For the first six months of 2015, 47.4% of the respondents said they had a wireless phone but no landline anymore, i.e.; people we consider cord cutters. For families with children, this number has risen to 55.3%. Initially, cord cutting was accelerated due to the 2005 introduction of a wireless option to the Lifeline program, but in recent years the general population has caught up. While in 2012, only 30.7% of the non-poor Americans had cut the cord, this has increased to 45.7% in 2015, whereas for poor Americans the cord cutters only increased from 51.8% to 59.3%. Employed Americans have increased their cord cutting from 38.4% to 52.7%, whereas unemployed American cord cutting is a lot lower, increasing from 23.6% to 32.7% in the same time frame.
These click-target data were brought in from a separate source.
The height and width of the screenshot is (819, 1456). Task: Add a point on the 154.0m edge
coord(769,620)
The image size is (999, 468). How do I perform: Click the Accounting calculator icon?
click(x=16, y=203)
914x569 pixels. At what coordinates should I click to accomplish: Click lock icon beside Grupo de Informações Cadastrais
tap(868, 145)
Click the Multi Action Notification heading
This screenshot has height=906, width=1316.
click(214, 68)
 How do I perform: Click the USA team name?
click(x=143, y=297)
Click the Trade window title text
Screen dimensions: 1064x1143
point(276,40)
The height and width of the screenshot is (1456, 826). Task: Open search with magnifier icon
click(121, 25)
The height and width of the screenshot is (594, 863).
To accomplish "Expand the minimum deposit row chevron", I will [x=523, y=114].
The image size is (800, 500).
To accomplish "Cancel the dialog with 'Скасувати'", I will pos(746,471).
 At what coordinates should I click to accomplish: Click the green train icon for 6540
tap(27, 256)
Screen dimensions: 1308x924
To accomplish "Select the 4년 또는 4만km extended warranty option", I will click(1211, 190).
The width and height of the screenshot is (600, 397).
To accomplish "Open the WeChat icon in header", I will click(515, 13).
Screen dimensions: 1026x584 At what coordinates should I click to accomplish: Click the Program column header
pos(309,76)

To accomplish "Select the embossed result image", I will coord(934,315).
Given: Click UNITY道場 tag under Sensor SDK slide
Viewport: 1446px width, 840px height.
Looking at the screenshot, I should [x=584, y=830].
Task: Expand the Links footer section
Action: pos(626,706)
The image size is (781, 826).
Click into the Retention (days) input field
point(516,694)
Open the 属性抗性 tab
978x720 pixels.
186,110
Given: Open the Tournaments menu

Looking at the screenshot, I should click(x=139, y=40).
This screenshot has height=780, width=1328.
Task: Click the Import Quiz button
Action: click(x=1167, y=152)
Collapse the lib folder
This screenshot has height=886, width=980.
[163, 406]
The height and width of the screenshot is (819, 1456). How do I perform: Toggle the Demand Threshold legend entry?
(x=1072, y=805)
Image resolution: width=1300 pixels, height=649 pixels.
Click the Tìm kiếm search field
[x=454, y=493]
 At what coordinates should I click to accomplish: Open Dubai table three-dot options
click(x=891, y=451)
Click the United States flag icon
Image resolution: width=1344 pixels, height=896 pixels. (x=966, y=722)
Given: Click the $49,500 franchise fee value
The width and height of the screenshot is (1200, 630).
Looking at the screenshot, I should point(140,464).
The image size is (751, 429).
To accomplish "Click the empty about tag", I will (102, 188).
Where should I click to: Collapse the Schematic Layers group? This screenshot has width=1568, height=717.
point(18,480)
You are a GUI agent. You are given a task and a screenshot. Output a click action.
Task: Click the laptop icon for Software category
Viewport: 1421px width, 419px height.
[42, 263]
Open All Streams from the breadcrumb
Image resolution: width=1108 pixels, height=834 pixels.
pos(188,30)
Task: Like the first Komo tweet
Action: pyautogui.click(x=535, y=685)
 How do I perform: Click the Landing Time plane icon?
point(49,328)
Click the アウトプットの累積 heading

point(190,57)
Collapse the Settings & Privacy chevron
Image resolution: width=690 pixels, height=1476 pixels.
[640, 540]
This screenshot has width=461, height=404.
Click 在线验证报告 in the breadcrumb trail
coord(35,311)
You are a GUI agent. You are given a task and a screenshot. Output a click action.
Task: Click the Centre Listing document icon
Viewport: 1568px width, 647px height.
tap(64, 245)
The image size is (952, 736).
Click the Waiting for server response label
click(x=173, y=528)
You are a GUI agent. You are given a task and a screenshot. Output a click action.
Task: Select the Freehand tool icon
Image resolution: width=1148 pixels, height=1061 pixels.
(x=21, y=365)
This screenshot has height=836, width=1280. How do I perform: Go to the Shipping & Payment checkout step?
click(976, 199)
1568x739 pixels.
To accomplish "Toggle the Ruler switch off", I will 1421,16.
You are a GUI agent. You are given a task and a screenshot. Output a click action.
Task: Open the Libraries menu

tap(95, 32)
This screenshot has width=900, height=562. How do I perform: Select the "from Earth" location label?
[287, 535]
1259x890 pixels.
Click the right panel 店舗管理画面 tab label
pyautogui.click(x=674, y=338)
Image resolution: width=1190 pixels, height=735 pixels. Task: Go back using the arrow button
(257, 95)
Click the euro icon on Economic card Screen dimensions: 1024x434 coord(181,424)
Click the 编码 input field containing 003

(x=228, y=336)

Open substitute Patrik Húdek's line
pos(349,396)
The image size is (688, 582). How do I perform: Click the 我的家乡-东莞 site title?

The biggest difference in the adoption of cord cutting depends on where Americans live and their age. Americans in the Northeast are substantially less likely to have cut the cord (31.6%) than Americans in other parts (47.1% to 51.9%.) This does not mean that Northeasterners are immune to cord cutting as the number of cord cutters increased by 50% in the last three years, but is more due to their historically slower start. Not surprisingly, Americans over 65 have the lowest adoption of cord cutting, but never the less almost doubled the cord cutting over the last three years from 10.5% to 19.3%. Never the less, this is still substantially less than the next lowest cord cutting adoption age segment of 45-65 with an increase of 25.8% to 40.8% over the last three years.
As wireless substitution becomes the norm, in-building wireless usage becomes critical as the mobile phone is increasingly becoming the only communications device Americans rely on. The onus lies on local planning boards to do their part to enable wireless network infrastructure to be built quickly. The FCC has introduced a 60-day and 150-day shot clock for collocated or small sites and new cell sites respectively. Local municipalities must now react more quickly on requests for permission to build new cell locations so that Americans can reliably use their mobile phones while at home, just as they do while en route, whether it’s to check their sports scores on a Sunday afternoon, calling or texting their friends, or to call 911 in a case of emergency.